Chapter 39 Casey
Casey
I growl wildly and pull back against the chain that is yanking me forward.
It’s futile, I know, but I won’t ever stop fighting.
I’ve got a huge metal collar on my neck.
It’s celebrating my new status in the pack as slave.
I thought I was the lowest I could go…apparently, feral omega is worse.
Now, I’m not breeder, I’m entertainment.
I heard a wolf say to their friend as they were passing the hole yesterday that it’s been a month since I came here.
A month in fur. A month in chains.
A whole month since I last saw them. I didn’t even get to say goodbye. The only good part of my existence are the memories I have of the wolves who loved me.
I understand this body completely now. I know all my capabilities and what I can do with them.
They have taught me how to learn the art of wolf in the fastest way possible.
Through trials of life and death. I know I freak them out; my silver-tipped black fur is so strange and unusual, and to add on my feral rage, well, even the strongest alpha is hesitant to go up against me.
I hear whispers about me being a demon. Even my mother wasn’t like me; she was a pale omega wolf.

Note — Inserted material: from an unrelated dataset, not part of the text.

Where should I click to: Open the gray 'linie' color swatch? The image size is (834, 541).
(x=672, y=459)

Not even she was as ostracised as I am. Everything about me is wrong.
A month. Where are they? Are they happy? The questions plague me. Do they think of me?
My body aches. The fragile bond between us has been cut clean off and has left me to bleed out.

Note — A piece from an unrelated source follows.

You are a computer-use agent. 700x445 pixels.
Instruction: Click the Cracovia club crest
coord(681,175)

I can still feel the phantom pains of it tingling there, blossoming.
They say for a wolf to reject her bonds is to bring the worst misfortune down upon herself.
Maybe I’m cursed in multiple. Maybe I deserve this accursed fate.
The pain doesn’t let me sleep easily. I hear their voices; I catch their scents, and then I wake up and realise that it’s not them.
It’s just a dream, just a memory. They are gone.
Safe.
And I am here. Where I was always heading.
A slave to Pack Foster.
The ramp slams down, leaving a rectangle wedge of sunlight. I don’t want to go up there. Every time I do, there is something even more horrific that I need to learn.
They taught me to kill.
My soul aches over it. I was never supposed to learn to kill.
Would my mother and Freida hate me if they knew what I do now?
“Hurry up, Omega.” The rough voice of Desmond, who is my keeper, drags me out of my distracted, mournful thoughts.
They say omega like it’s a slur, like I’m the monster in this scenario.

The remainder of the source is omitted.